Ya, benar, seharusnya saya naik bus Prima Jasa Tasik-LB. Bulus itu. Dan sesaat setan sempat membisiki hati saya untuk kesal pada oom saya yang tidak tau bahwa dengan saya turun di pintu masuknya akan lebih mudah untuk bisa naik bus yang baru saja lewat, namun tidak sampai satu menit, alhamdulillah saya sudah bisa tersenyum lagi. Ya, beliau sudah sangat, sangat baik pada saya, dan tindakan beliau yang ingin mengantarkan saya lebih dekat dengan penjualan tiket itu pun adalah niatan baik yang luar biasa, hanya saja, caranya yang belum tepat. :’)

Sering teman, sahabat, kerabat, keluarga, atau bahkan orang tua kita sendiri yang sudah mau berbuat sebaik mungkin, memberikan yang terbaik untuk kita, namun hanya karena caranya salah, kita jadi kesal dan merasa mereka hanya menyulitkan kita saja karena tidak mengerti yang kita inginkan.

Ayolah kawan, kalian pikir semua orang di dunia ini mau berbuat sebaik itu pada kalian? Kalian pikir semua orang menyayangi kalian selayaknya keluarga kalian? Atau kalian pikir ada orang yang lebih besar perjuangannya dalam membuktikan cinta kasihnya pada kalian daripada orang tua kalian sendiri? Saya pikir tidak. Jadi mulai sekarang, berhentilah memandang perbuatan orang lain, sekecil apapun itu sebagai hal yang menyulitkan kalian, biasakan berprasangka baik, biasakan mencari hal baik yang mungkin tersembunyi dibalik segala kejadian yang terjadi di dunia ini, karena semua yang terjadi di dunia ini pasti baik. Why? Because semua kejadian di dunia ini sudah diatur oleh Yang Maha Baik. :)

Selamat mencari dan menerbarkan kebaikan, kawan ;)

"Biasakan mencari hal baik yang mungkin tersembunyi dibalik segala kejadian yang terjadi di dunia ini, karena semua yang terjadi di dunia ini pasti baik."

Thursday, August 16, 2012

Tenanglah, tersenyumlah, berbahagialah, dan bersyukurlah :)

“Boleh jadi, kamu membenci sesuatu, padahal ia amat baik bagimu, dan boleh jadi (pula) kamu menyukai sesuatu, padahal ia amat buruk bagimu. Allah yang paling mengetahui, sedangkan kamu tidak mengetahui.” (QS. Al-Baqarah:216)

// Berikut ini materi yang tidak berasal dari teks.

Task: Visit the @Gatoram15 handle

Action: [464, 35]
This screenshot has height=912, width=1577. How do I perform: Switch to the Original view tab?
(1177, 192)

Ya, siang itu Allah secara langsung menunjukkan kebesarannya dengan membuat ayat diatas tertanam di hati dan pikiran saya. Ketika kebanyakan orang yang memiliki kenangan tentang FK UNPAD di saat senja, saya berbeda. Dan apa saya malu dengan perbedaan tersebut? Tidak, tidak akan pernah, karena semua ini dari Allah.

Selanjutnya, ketika mungkin banyak mahasiswa lain yang menceritakan perasaan pada saat masuk FK, saya kan lebih menceritakan perjuangan saya memasuki FK UNPAD ini, sehingga saya benar benar tenang, tersenyum, bahagia, dan bersyukur masuk FK UNPAD.

Jauh, jauh sebelum saya datang ke Jatinangor, jauh sebelum saya menginjakkan kaki saya pertama kali di Bale Padjadjaran, saya saat itu berada di mesjid SMA Dwiwarna Boarding School, dan waktu itu tepat setelah saya mendirikan sholat maghrib secara berjama’ah di mesjid SMA saya tersebut. Saya sedang duduk di depan pilar mesjid, lalu dengan antusias saya membuka browser di HP saya. Ya, hari itu, senja itu, merupakan waktu pengumuman SNMPTN Undangan, yang sebelumnya saya sudah mendaftarkan diri saya untuk menjadi calon mahasiswa baru di FK UGM di SNMPTN Undangan tersebut. Hanya satu? Bukannya bisa mendaftarkan banyak pilihan? Ya, saya pikir, saya takut jika saya harus mengambil pilihan yang saya tidak inginkan. Tak lama kemudian, browser HP saya dengan cepat me-loading situs pengumuman SNMPTN Undangan itu, saya masukkan nomor pendaftaran saya, dan saya coba mengecek apakah saya lulus, atau tidak. Dan ketika halaman pengumuman itu telah terbuka dengan sempurna, saya langsung tersenyum, tersenyum sangat lebar.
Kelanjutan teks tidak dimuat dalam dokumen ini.